Interest rates expected to decline
It is expected that interest rates which have been a key issue, especially for businesses will follow suit and come down.
“Given that inflation has been on the downward trend for a long time now we expect that the monetary policy rate will be reduced further so that reduction is also reflected in the lending rates,” Dr Assibey said.
Increasingly the gap between the lending rate and the inflation rate is too wide, a phenomenon that has been the concern of many economic analysts.
Good signal to investors
The drop in inflation is a positive signal for both international and local investors. For international investors, the drop in inflation gives an indication of the restoration of macroeconomic stability which creates the enabling environment for investment, gives the signal that the market conditions are good for investment
“We are talking about certainty, we are talking about planning for investments so if you macroeconomic environment is unstable it won’t be good to put their money here,” Dr Assibey with the University of Ghana explained.
Further drop in inflation feasible if …
According to Dr Assibey, if government is able to maintain the momentum, “if we don’t see much increase in fuel prices or utility tariffs, if we can keep the cedi stable, with a favourable weather so that food inflation would be subdued, then we can see inflation moving further downwards.”
Even though food prices are likely to increase as the lean season approaches, the positive side is likely to outweigh the downward side and do it is unlikely that inflation could rise.
Govt must invest more into production
To keep the taps on inflation, Dr Assibey thinks government must invest more in agricultural production because “food inflation plays a key role in core inflation.”
Manage exchange rate prudently
It is important to ensure that the exchange rate remains stable because the exchange rate pass through to inflation in Ghana is so high that “anytime we have depreciation of the cedi, we see it reflect in imported products and then prices of non-food products begin to go up.”
According to the figures, the food inflation rate for April 2018 was 7.4 percent compared with 7.3 percent recorded in March 2018. The continuous decline in food inflation is largely due to the planting for food and jobs policy, a policy initiated by the present government when it assumed power in January 2017.
Within the Food group, six sub-groups recorded inflation rates higher than the group’s average of 7.4 percent. They include coffee, tea and cocoa; fruits; meat and meat products; mineral water and soft drinks; food products and vegetables.
The non-food inflation rate for April 2018 was however 10.6 percent as against 11.8 percent recorded in March 2018. Within the Non-food group, four sub-groups recorded inflation rates higher than the group’s average of 10.6 percent. They are clothing and footwear (17.2 percent0; recreation and culture (13.6 percent); furnishing and household equipment (13.0 percent) as well as miscellaneous goods and services (12.3 percent).

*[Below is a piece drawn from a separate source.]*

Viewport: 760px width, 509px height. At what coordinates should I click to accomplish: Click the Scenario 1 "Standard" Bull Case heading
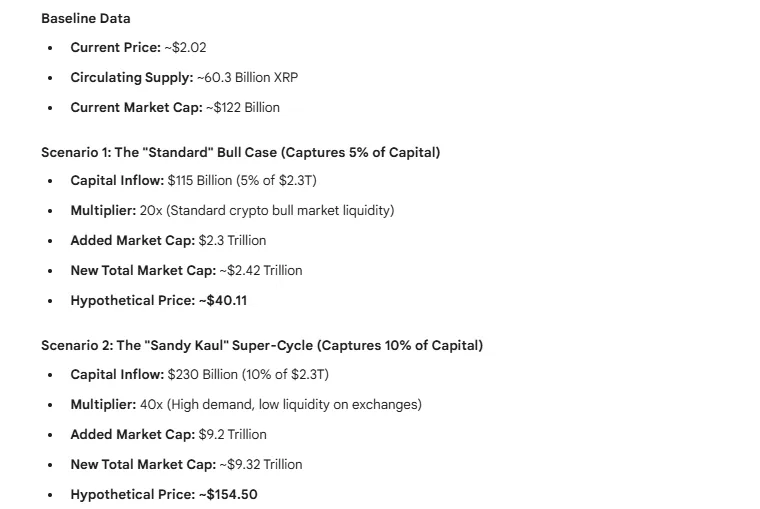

According to the figures, the non-food inflation rate is almost one and half times that of the food inflation rate.
The inflation rate for imported items was however 12.0 percent in April 2018 compared with 11.8 percent recorded in March 2018.
At the same time, the inflation rate for locally produced items was 8.5 percent in April 2018 compared with 9.8 percent recorded in March 2018.
For the regions, the Upper West region recorded the highest combined and non- food inflation rates while the Ashanti region recorded the highest food inflation rate in April 2018. Beside Western (10.0 percent, Brong Ahafo (11.0 percent) and Upper West (11.7 percent), all the other regions registered single digit inflation.
According to its Monetary Policy Report, continued improvement on the global economic front including stability in the foreign exchange market and achievement of the medium term fiscal targets would reinforce this outcome.